::: Estratto del documento :::
Ciò non ne determinò il declino, tanto che il suo dominio sul territorio circostante continuò almeno fino al VII secolo, quando dovette soccombere alla soverchiante potenza militare di Siracusa. Forse proprio a Pantalica aveva sede l’Iblone di cui narra Tucidide, il re dei siculi che, impietositosi per le traversie dei coloni giunti da Megara di Grecia, gli concesse le terre per fondare Megara che, in segno di gratitudine, assunse l’appellativo Iblea.
::: Voci del dataset :::
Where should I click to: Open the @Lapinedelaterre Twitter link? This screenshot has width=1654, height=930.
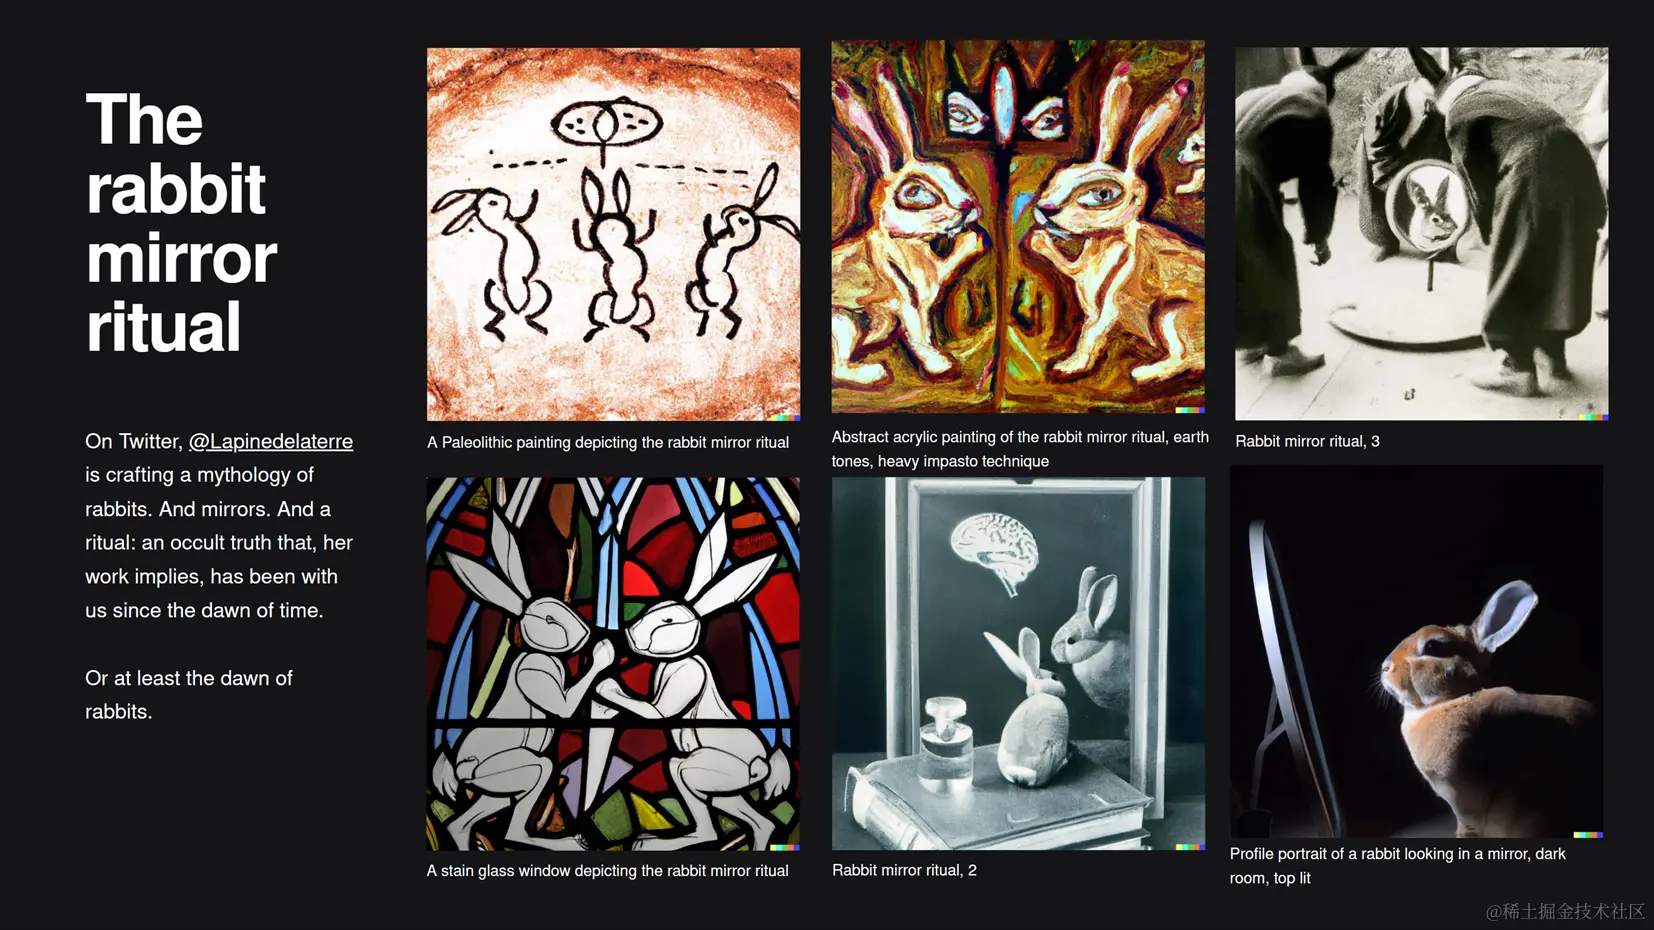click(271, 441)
:::
::: Voci del dataset :::
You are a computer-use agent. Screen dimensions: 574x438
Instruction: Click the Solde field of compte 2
:::
→ **Obiettivo**
Riproduci fedelmente il brano dell'estratto su Pantalica che inizia con "Ciò non ne determinò" e termina con "assunse l’appellativo Iblea.".

→ **Esercizio svolto**
Ciò non ne determinò il declino, tanto che il suo dominio sul territorio circostante continuò almeno fino al VII secolo, quando dovette soccombere alla soverchiante potenza militare di Siracusa. Forse proprio a Pantalica aveva sede l’Iblone di cui narra Tucidide, il re dei siculi che, impietositosi per le traversie dei coloni giunti da Megara di Grecia, gli concesse le terre per fondare Megara che, in segno di gratitudine, assunse l’appellativo Iblea.